Data for locating visible targets:
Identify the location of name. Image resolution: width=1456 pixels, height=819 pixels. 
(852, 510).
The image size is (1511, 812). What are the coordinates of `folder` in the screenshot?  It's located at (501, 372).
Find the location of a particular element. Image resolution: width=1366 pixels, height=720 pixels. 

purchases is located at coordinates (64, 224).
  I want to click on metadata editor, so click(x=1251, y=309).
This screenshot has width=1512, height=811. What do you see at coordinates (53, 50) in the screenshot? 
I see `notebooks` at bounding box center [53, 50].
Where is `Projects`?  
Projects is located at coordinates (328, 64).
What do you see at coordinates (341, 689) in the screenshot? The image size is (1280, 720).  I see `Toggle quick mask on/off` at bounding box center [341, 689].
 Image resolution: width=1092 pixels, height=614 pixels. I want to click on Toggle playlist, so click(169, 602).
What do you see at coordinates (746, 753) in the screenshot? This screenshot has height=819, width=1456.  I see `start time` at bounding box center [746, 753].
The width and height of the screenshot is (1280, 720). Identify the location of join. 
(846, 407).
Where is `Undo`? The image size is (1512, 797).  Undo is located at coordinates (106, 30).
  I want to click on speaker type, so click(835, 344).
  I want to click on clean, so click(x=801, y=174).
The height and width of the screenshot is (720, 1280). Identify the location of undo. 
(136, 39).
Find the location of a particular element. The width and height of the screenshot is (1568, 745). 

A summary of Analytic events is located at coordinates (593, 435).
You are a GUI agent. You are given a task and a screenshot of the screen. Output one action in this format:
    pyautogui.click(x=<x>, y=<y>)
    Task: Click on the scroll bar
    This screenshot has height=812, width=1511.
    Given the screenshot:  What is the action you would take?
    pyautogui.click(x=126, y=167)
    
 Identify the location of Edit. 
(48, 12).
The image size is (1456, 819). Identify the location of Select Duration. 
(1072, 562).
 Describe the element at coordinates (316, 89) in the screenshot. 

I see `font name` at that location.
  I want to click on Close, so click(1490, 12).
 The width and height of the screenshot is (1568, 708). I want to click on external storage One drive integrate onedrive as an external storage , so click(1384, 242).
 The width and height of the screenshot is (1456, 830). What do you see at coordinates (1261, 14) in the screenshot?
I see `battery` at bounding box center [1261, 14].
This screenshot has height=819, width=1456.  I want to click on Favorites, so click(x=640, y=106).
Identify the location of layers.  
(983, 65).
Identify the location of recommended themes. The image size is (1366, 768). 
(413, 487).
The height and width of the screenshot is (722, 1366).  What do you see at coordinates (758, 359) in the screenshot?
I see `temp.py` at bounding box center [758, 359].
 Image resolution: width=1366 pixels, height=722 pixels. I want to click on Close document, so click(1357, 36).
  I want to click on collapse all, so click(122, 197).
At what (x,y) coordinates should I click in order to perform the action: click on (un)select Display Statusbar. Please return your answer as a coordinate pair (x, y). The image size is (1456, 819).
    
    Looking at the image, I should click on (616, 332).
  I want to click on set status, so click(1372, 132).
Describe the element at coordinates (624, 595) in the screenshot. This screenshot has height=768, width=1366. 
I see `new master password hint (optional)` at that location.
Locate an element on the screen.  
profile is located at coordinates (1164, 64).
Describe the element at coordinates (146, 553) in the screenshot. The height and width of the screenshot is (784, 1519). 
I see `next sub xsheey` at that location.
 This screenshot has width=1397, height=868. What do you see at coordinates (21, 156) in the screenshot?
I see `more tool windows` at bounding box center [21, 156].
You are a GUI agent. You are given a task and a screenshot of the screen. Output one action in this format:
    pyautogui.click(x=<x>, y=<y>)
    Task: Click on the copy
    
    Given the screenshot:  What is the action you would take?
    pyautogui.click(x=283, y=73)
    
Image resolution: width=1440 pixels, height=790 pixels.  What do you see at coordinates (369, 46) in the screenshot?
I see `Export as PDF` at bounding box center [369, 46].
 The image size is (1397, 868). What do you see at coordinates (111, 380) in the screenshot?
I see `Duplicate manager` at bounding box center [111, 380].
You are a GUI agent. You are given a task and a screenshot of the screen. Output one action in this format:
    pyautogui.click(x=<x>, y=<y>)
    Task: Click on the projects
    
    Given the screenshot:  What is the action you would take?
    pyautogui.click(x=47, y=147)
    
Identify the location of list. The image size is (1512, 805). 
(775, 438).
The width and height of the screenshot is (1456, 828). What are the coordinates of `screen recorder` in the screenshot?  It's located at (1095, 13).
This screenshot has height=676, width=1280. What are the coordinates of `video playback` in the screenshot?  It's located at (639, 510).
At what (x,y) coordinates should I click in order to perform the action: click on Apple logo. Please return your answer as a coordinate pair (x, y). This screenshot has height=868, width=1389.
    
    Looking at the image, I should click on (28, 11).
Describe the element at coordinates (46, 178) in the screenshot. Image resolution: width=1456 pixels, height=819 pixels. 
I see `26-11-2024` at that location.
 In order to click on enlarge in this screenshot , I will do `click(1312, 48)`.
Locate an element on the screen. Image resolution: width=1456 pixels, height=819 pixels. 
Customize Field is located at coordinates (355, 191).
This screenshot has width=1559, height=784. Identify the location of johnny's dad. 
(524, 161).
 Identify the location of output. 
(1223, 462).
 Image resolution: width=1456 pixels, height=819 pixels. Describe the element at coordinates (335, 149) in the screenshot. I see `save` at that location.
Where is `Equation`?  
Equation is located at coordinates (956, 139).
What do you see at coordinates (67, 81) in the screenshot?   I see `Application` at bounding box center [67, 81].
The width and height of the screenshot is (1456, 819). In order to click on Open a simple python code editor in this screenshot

• OBJECTIVE:
Show each line of the records that contains the word "perform". Count only matches in the same case.

• IN RESPONSE:
At what (x,y) coordinates should I click in order to perform the action: click on (un)select Display Statusbar. Please return your answer as a coordinate pair (x, y). The image size is (1456, 819).
At what (x,y) coordinates should I click in order to perform the action: click on Apple logo. Please return your answer as a coordinate pair (x, y). This screenshot has height=868, width=1389.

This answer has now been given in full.